George Reese of enStratus discusses the recent failure at length.  The I would argue calling Amazon’s outage the Cloud’s Shing Moment, all of his points are wisened and this is the direction we should all be moving.

Going The Way of Commodity Hardware

Though it is still not obvious to everyone, I’ll spell it out loud and clear.  Like it or not, the cloud is coming.  Look at these numbers.

Furthermore the recent outage also highlights how much and how many internet sites rely on cloud computing, and Amazon EC2.
Way back in 2001 I authored a book on O’Reilly called “Oracle and Open Source”.  In it I discussed the technologies I was seeing in the real world.  Oracle on the backend and Linux, Apache, and PHP, Perl or some other language on the frontend.  These were the technologies that startups were using.  They were fast, cheap and with the right smarts reliable too.

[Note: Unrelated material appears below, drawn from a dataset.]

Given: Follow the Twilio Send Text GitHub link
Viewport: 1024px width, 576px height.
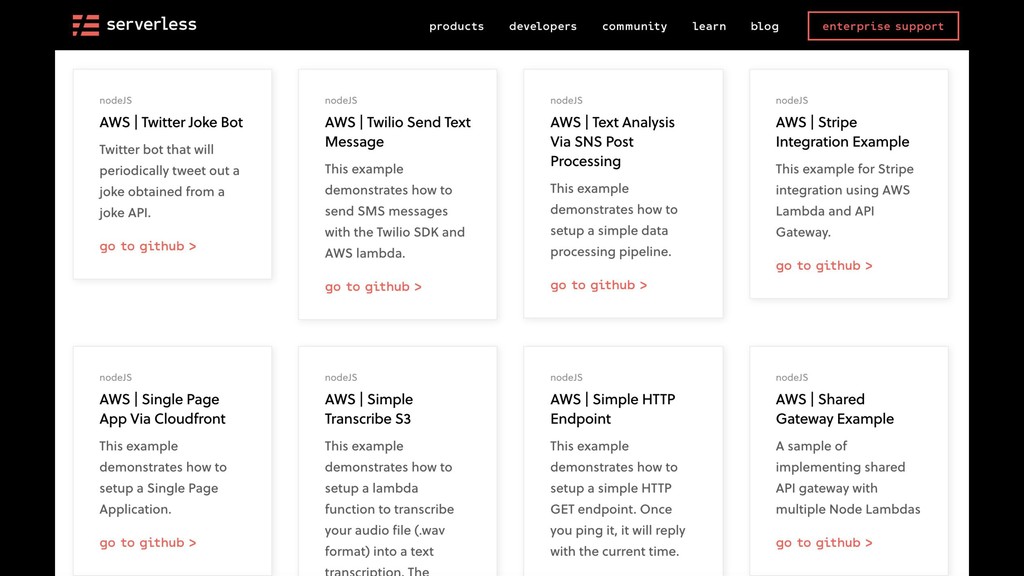Looking at the screenshot, I should click(373, 287).

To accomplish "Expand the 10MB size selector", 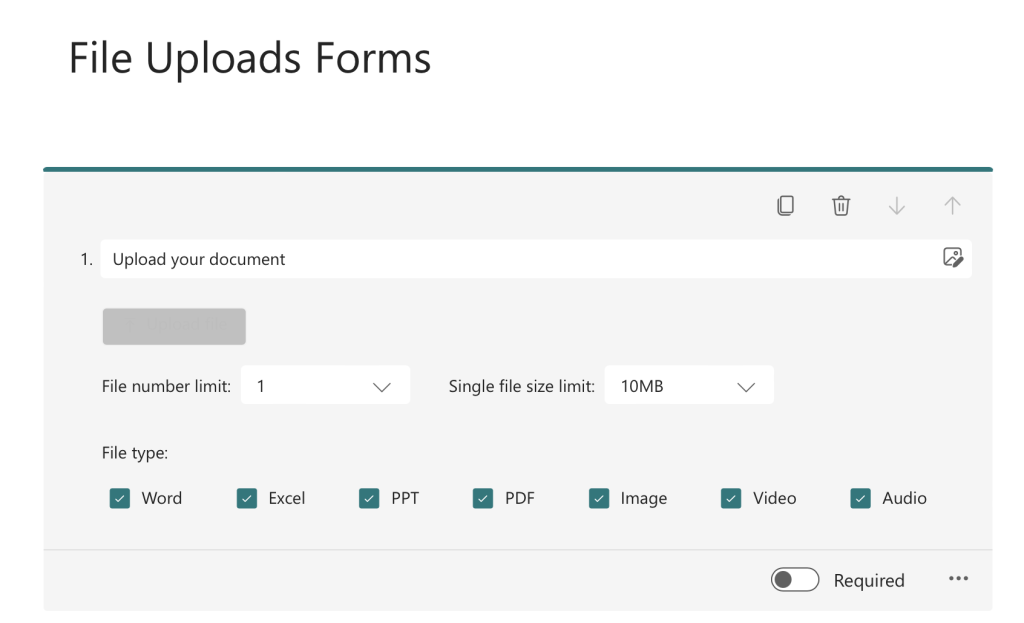I will (x=748, y=385).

Around that time Oracle started smelling the coffee and ported it’s enterprise database to Linux.  The equation for them was simple.  Customers that were previously paying tons of money to their good friend and confidant Sun for hardware, could now spend 1/10th as much on hardware and shift a lot of that left over cash to – you guessed it Oracle!  The hardware wasn’t as good, but who cares because you can get a lot more of it.

Despite a long entrenched and trusted brand like Sun being better and more reliable, guess what?  Folks still switched to commodity hardware.  Now this is so obvious, no one questions it.  But the same trend is happening with cloud computing.

Performance is variable, disk I/O can be iffy, and what’s more the recent outage illustrates front and center, the servers and network can crash at any moment.  Who in their right mind would want to move to this platform?

If that’s the question you’re stuck on, you’re still stuck on the old model.  You have not truely comprehended the power to build infrastructure with code, to provision through automation, and really embrace managing those components as software.  As the internet itself has the ability to route around political strife, and network outages, so too does cloud computing bring that power to mom & pop web shops.

Conclusions

  • Have existing investments in hardware?  Slow and cautious adoption makes most sense for you.
  • Have seasonal traffic variations?  An application like this is uniquely suited to the cloud.  In fact some of the gaming applications which can autoscale to 10x or 100x servers under load, are newly solveable with the advent of cloud computing.
  • Are you currently paying a lot for disaster recovery systems that primarily lay idle.  Script your infrastructure for rebuilding from bare metal, and save that part of the budget for more useful projects.